------ EXERCISE INPUTS

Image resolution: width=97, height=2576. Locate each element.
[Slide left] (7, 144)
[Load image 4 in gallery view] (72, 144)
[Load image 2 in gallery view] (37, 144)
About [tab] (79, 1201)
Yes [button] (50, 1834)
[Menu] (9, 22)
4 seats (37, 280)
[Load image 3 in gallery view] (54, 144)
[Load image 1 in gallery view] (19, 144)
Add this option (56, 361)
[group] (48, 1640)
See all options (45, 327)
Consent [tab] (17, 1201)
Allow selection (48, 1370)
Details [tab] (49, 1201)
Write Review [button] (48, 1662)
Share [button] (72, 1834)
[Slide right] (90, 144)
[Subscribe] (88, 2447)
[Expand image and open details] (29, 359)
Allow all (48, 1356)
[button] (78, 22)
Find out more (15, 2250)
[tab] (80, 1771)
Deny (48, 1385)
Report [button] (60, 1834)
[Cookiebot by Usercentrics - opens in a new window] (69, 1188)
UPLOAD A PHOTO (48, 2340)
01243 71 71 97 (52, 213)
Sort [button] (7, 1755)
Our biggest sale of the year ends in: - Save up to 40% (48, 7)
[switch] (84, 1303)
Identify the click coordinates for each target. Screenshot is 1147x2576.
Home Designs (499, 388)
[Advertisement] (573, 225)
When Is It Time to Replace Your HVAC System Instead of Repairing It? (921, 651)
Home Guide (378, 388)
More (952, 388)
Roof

------------

GOAL OF THE EXERCISE ▸ Once you have read through the entries, say how many of their lines include the string "each" and give nothing but that number.

FINISHED TASK ▸ 2